Le pouvoir temporel et spirituel ayant perdu les outils de sa puissance contre l’homme, une pensée nouvelle jaillira partout dans le monde, qui jamais plus ne sera réservée à une élite quelconque, car la conscience est universelle. La grossière et primitive spiritualité sera remplacée par la puissante lumière de l’homme. Elle déchirera les mystères du passé, utilisés par le pouvoir pour emprisonner l’être dans son impuissance à créer. L’universalité de la lumière témoignera de l’universalité de l’homme et de son lien universel avec les sphères. Ainsi débutera la fin de la conscience collective spiritualisée de l’humanité, nécessaire pendant l’involution à cause des voiles de la conscience mentale inférieure. Cette dernière sera remplacée par un nouvel état mental issu des forces créatives nouvelles, engendrées par l’éveil. Les collectivités spirituelles sentiront glisser entre leurs doigts le pouvoir qu’elles avaient exercé sur et contre l’homme, depuis le début de la formation de la conscience sociale involutive.

Les grandes questions philosophiques et morales qui divisent et angoissent l’humanité seront tranchées par l’homme, sur une base totalement personnelle, avec comme seul éclairage l’intelligence créative. L’homme nouveau regardera sans crainte et avec grande clarté d’esprit ce que l’élite spirituelle ou temporelle avait craint de regarder, pour des raisons d’opinions publiques et de souveraineté de leur pouvoir fossilisé, vide de créativité évolutive et de lumière réelle. L’esprit de l’homme ne craindra pas le réel, car ce dernier ne fait pas partie de la mort.

 

Quand l’institutionnalisation de la vérité aura disparu en tant que besoin psychologique chez l’homme nouveau, une ère de liberté et de créativité mentale naîtra et de nouvelles œuvres apparaîtront, qui disperseront les mystères et feront de la vérité un support illusoire et dépassé. Le savoir, issu du réel, définira la réalité clairement ; l’homme verra que le mensonge et la vérité sont les parties de la même interface. L’évolution du savoir sera proportionnelle à l’évolution de la conscience supérieure ; la croyance et le doute feront partie des anciennes superstitions de l’être. Ayant atteint un niveau de conscience universelle, l’homme grandira dans le savoir ; le jour viendra où le savoir remplacera la connaissance, et l’humanité sera enfin unie dans son universalité.
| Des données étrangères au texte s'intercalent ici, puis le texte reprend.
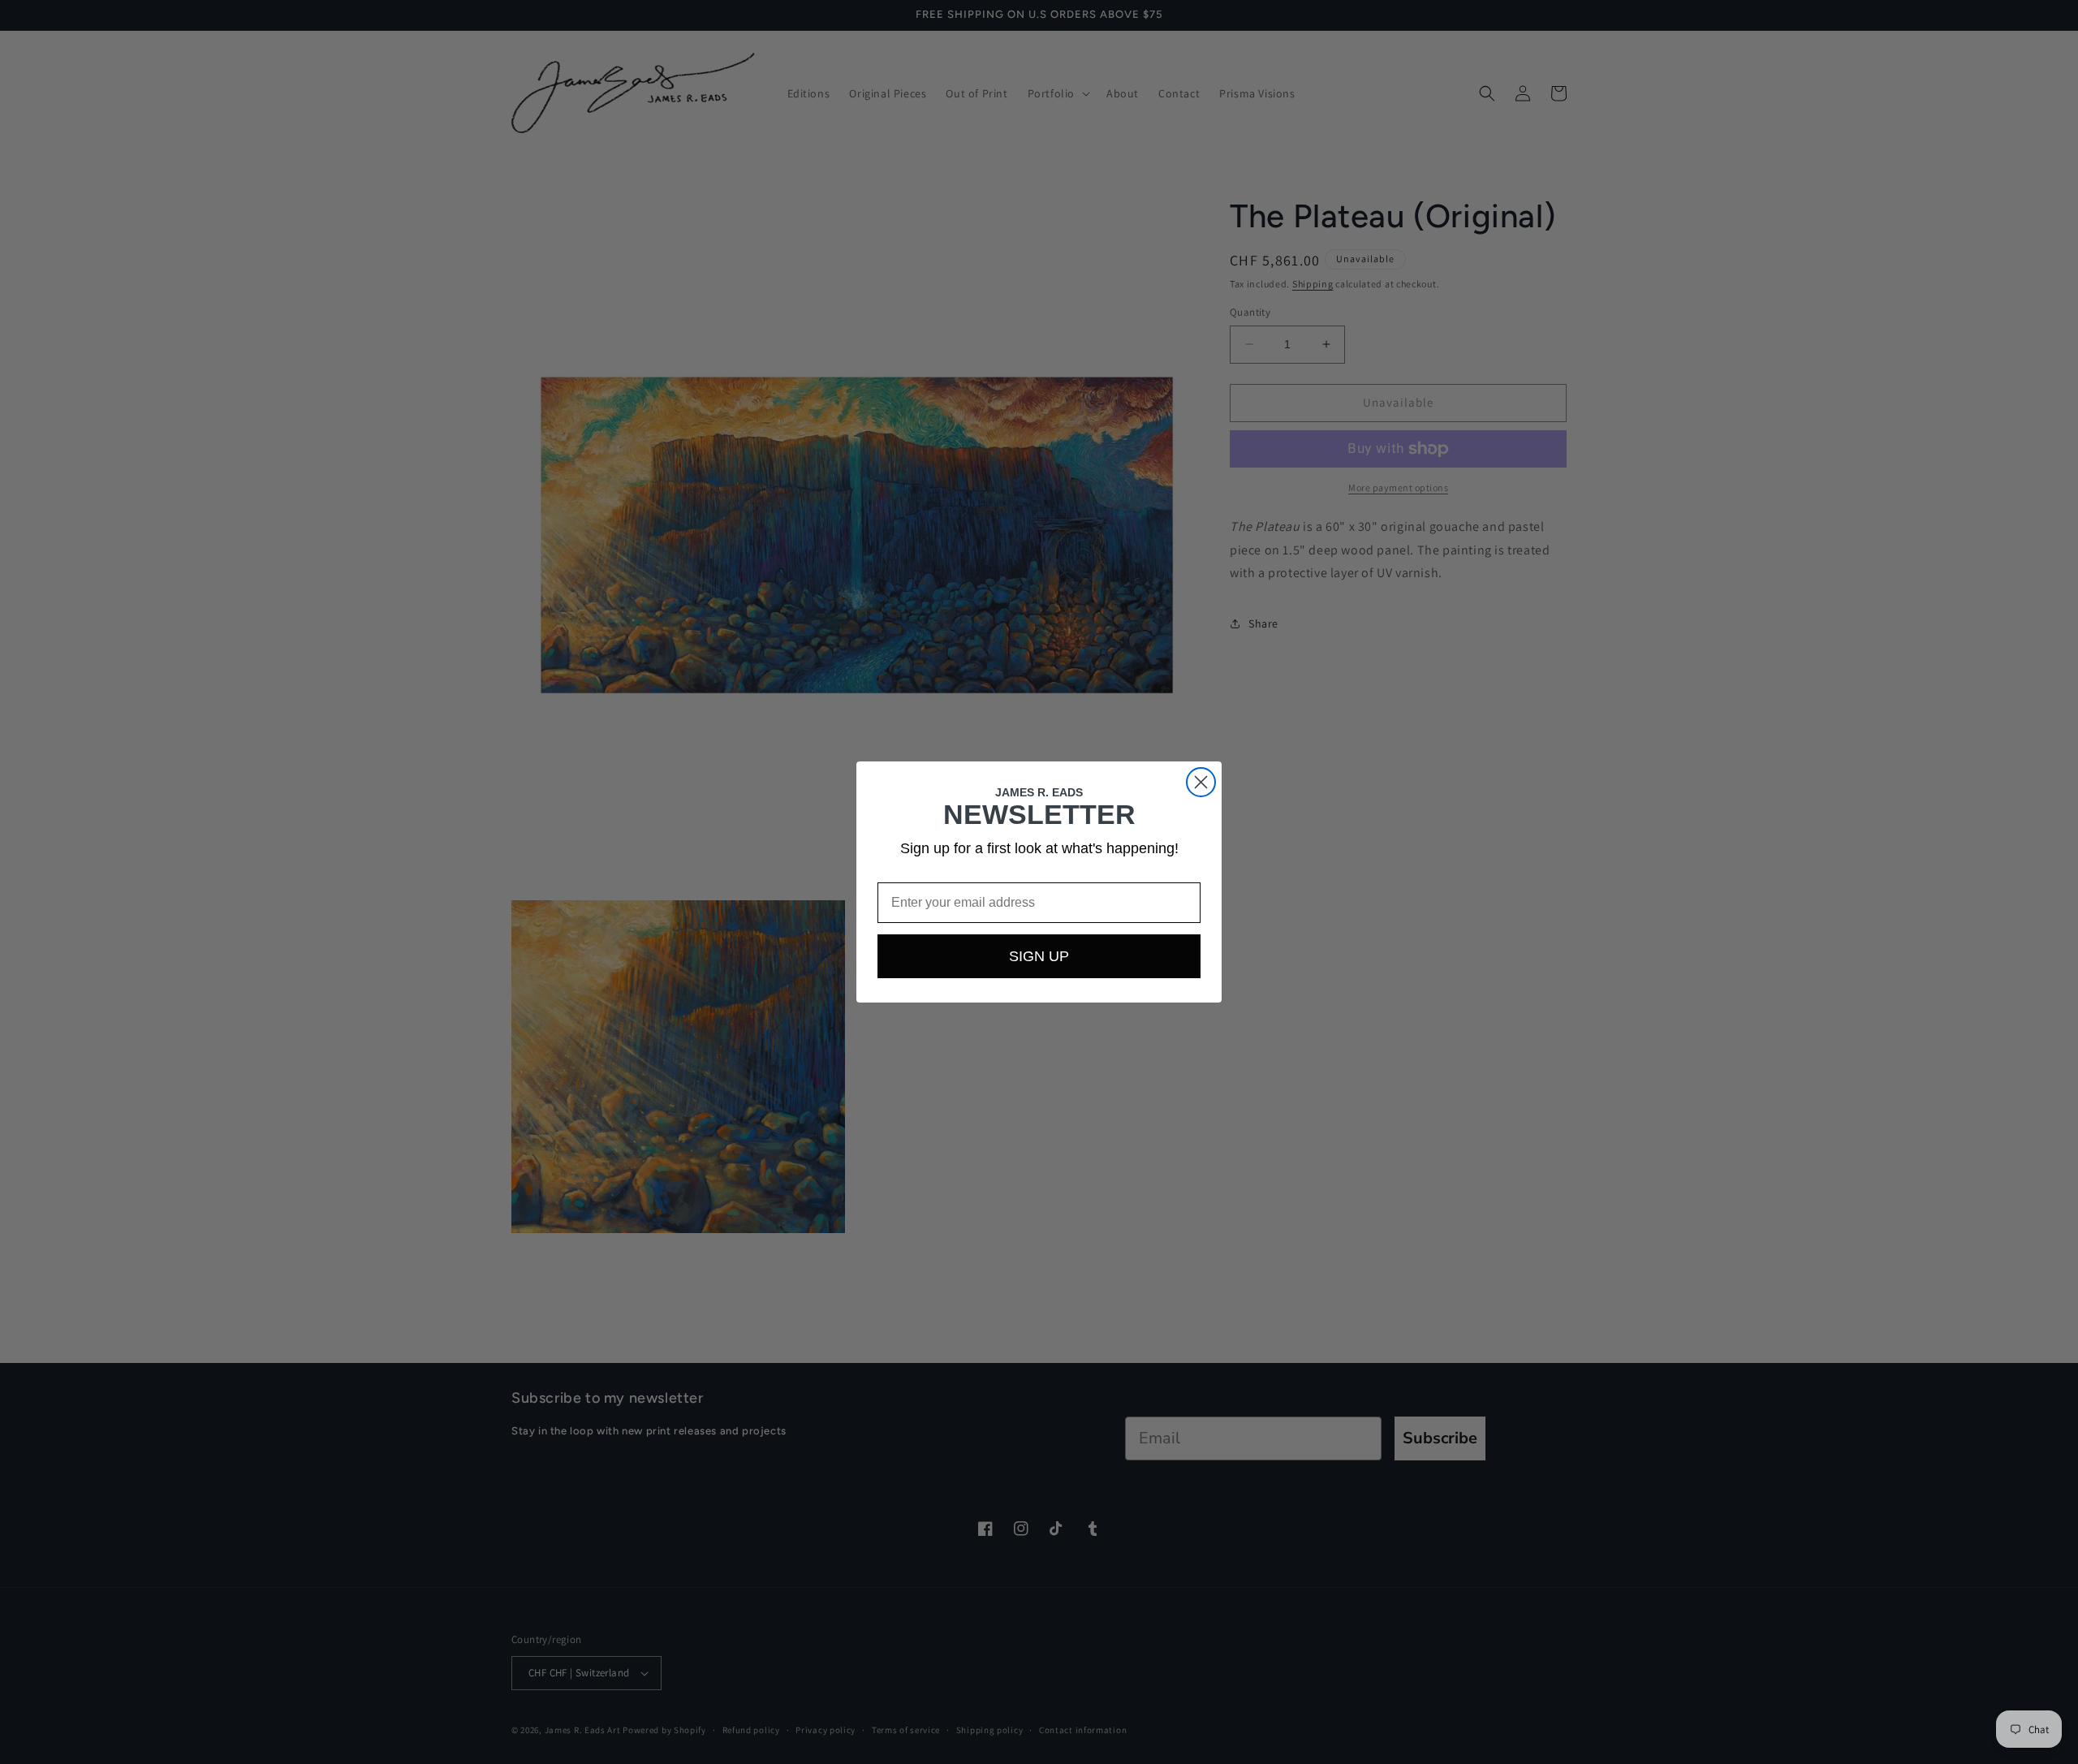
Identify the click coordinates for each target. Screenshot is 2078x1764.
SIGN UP (1039, 956)
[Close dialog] (1201, 782)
Le doute fut, de tout temps, une épine dans l’esprit de l’homme, car les grandes questions fondamentales de la vie ne pouvaient trouver de réponses finales. L’âge de l’intelligence n’avait pas encore été atteint. Seule la raison, aidée d’une intuition vacillante, pouvait lui fournir une maigre réponse à une réalité que seul le double pouvait lui faire reconnaître sans l’aliéner. Alors que le doute affaiblissait l’homme, la croyance le poussait à conserver ses anciennes formes de pensées, colorées par l’histoire et enjolivées par la naïveté spirituelle et religieuse des siècles où il ne pouvait encore reconnaître son lien universel avec l’intelligence créative. Seule cette dernière pouvait lui faire comprendre les mystères et mettre fin à son anxiété existentielle.
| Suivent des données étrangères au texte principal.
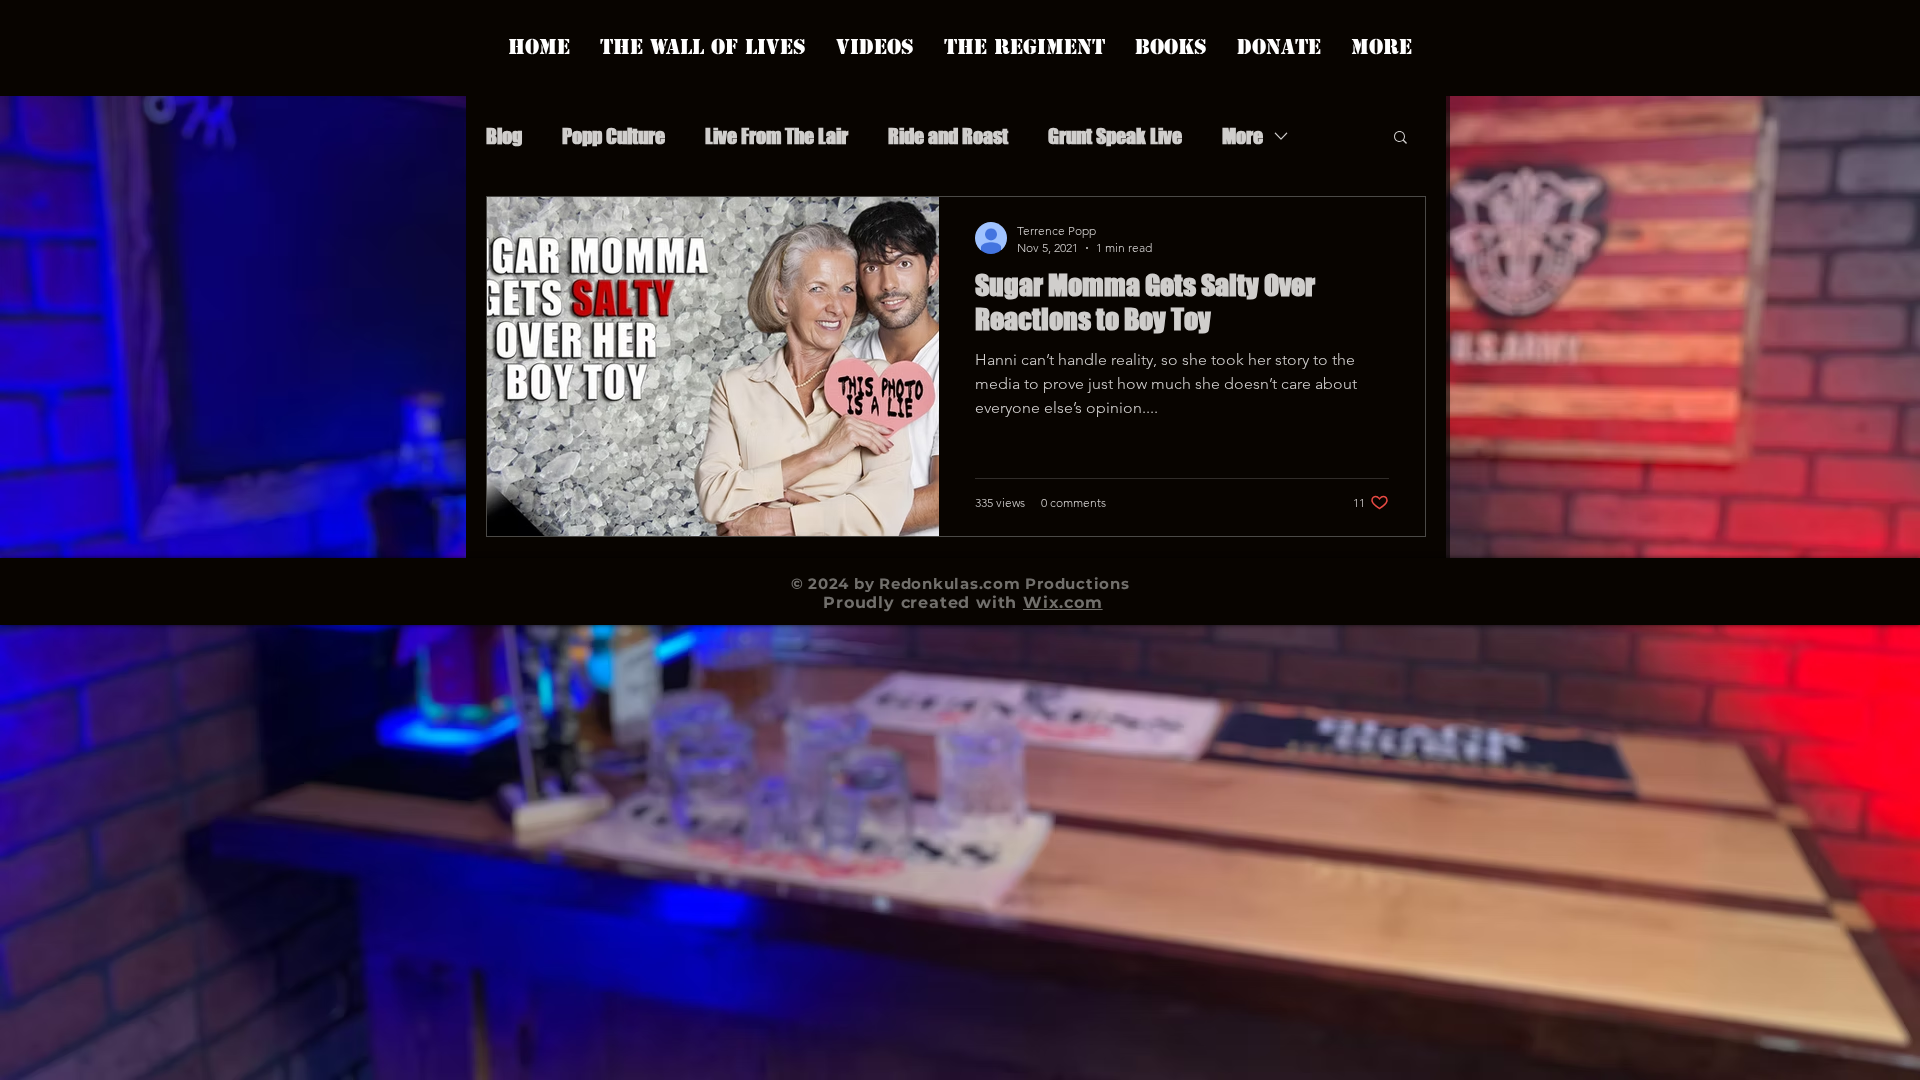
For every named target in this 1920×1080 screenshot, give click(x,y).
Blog (504, 136)
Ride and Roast (948, 136)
La conscience supramentale transformera l’homme ; son esprit sera illuminé de l’intérieur par sa contrepartie universelle et cosmique. Jamais plus il ne sera seul devant la vie, jamais plus il ne sentira en lui le doute ou ne devra se nourrir de la croyance pour ne pas sombrer dans la noirceur de sa civilisation. Cette époque apportera la lumière à la terre, et les hommes grandiront dans le savoir. La conscience du double remplacera l’autorité factice de sa culture et de sa civilisation.

 

 

L’être sera au-delà de la connaissance involutive. Il reconnaîtra sa propre autorité universelle, et la vie mentale de l’homme passera à un autre niveau de la réalité psychologique et psychique du moi planétaire et expérientiel. La fusion de l’homme sera une marque gravée dans le front. D’elle naîtra le surhomme, le fils de la lumière, celui qui n’a aucun lien avec le passé.